I guess Cena winning back the U.S. title like it was nothing wasn’t the right call, so they have him win the MATCH like it was nothing, but via disqualification. The League of Nations hops in (minus Barrett, of course, who is out in the parking lot listening to Manic Street Preachers and wandering into oncoming traffic), and Cena falls victim to the Damn Numbers Game. The Usos show up to help, but that’s like the Planeteers showing up to help you in a fist fight, but then CAPTAIN PLANET HIMSELF (Roman Reigns) shows up and cleans house. Cena disappears completely, and I hope they have him wander in next week saying he missed his flight and was sorry he couldn’t make it to Brooklyn. Del Rio wrestled a specter. That’s why the colors on the shirt were wrong.

(shut up, I’m trying to make this interesting)

Worst: Happy New Year, Pal

The show ends as it began, with Mr. McMahon showing up and telling Roman Reigns that his punishment for getting him arrested is a match next week against Sheamus, a guy he’s proven he can beat pretty handily outside of surprise and no-DQ stipulations. Only now, whoops, VINCE MCMAHON will be the special guest referee. Happy New Year. Happy New Year. Happy New Year. Happy New Year, pal. Happy New Year. Happy New Year.

Records:

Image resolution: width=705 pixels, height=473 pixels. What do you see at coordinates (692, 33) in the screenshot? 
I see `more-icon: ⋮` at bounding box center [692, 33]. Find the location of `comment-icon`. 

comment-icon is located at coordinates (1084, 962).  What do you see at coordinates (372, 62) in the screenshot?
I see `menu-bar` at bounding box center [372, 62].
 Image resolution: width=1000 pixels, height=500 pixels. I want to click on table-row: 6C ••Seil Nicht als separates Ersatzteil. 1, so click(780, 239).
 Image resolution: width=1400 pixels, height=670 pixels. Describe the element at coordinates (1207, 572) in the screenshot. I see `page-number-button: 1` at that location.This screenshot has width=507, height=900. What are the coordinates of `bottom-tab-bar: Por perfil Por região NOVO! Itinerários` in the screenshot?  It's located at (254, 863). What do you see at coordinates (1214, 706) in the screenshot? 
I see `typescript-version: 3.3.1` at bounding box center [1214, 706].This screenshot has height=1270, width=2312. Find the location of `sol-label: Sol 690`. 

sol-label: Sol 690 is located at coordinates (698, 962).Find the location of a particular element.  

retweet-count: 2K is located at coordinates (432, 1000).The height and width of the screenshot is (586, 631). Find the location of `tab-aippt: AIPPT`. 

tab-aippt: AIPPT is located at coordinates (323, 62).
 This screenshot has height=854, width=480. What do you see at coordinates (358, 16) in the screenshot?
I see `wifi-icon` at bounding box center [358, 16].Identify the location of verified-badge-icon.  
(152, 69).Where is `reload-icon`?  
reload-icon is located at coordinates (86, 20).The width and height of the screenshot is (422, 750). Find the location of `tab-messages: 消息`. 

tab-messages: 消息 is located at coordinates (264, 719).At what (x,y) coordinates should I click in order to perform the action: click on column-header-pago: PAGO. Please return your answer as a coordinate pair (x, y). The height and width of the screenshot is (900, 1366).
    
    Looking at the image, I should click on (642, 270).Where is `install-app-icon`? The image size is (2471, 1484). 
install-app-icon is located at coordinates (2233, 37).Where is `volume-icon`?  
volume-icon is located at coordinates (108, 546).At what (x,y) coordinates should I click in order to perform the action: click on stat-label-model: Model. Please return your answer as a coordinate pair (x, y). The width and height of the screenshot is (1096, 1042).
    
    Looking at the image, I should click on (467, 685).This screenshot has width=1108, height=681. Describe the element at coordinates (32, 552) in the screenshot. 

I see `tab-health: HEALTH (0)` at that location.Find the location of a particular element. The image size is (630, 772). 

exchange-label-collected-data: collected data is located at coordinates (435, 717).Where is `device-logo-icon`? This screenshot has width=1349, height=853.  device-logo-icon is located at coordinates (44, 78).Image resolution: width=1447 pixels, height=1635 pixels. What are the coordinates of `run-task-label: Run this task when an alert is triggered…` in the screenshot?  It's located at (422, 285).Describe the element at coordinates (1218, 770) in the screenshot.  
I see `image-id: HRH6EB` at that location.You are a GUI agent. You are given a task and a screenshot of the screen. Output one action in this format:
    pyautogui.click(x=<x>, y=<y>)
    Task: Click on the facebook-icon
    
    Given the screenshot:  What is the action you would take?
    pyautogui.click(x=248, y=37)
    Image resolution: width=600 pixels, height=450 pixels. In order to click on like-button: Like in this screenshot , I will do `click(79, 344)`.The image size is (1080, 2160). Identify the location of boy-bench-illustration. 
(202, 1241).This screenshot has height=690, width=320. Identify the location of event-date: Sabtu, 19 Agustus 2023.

Directions:
a) In the wrestling recap, shorten the paragraph that begins "The show ends as it began" while keeping its main facts.
b) Quote everything in the wrestling recap from "I guess Cena" down to "make this interesting)".
c) Translate this sentence from the wrestling recap into Spanish: "Only now, whoops, VINCE MCMAHON will be the special guest referee."
The listing comes from a different source than the wrestling recap.

Exercise responses:
a) The show closes as it opened, with Mr. McMahon appearing. He tells Roman Reigns that his punishment for getting McMahon arrested is a match next week against Sheamus. Reigns has proven he can beat Sheamus fairly easily outside of surprise and no-DQ stipulations, but Vince McMahon will now be the special guest referee. The paragraph ends with "Happy New Year" repeated several times.

b)
I guess Cena winning back the U.S. title like it was nothing wasn’t the right call, so they have him win the MATCH like it was nothing, but via disqualification. The League of Nations hops in (minus Barrett, of course, who is out in the parking lot listening to Manic Street Preachers and wandering into oncoming traffic), and Cena falls victim to the Damn Numbers Game. The Usos show up to help, but that’s like the Planeteers showing up to help you in a fist fight, but then CAPTAIN PLANET HIMSELF (Roman Reigns) shows up and cleans house. Cena disappears completely, and I hope they have him wander in next week saying he missed his flight and was sorry he couldn’t make it to Brooklyn. Del Rio wrestled a specter. That’s why the colors on the shirt were wrong.

(shut up, I’m trying to make this interesting)

c) Solo que ahora, ups, VINCE MCMAHON será el árbitro especial invitado.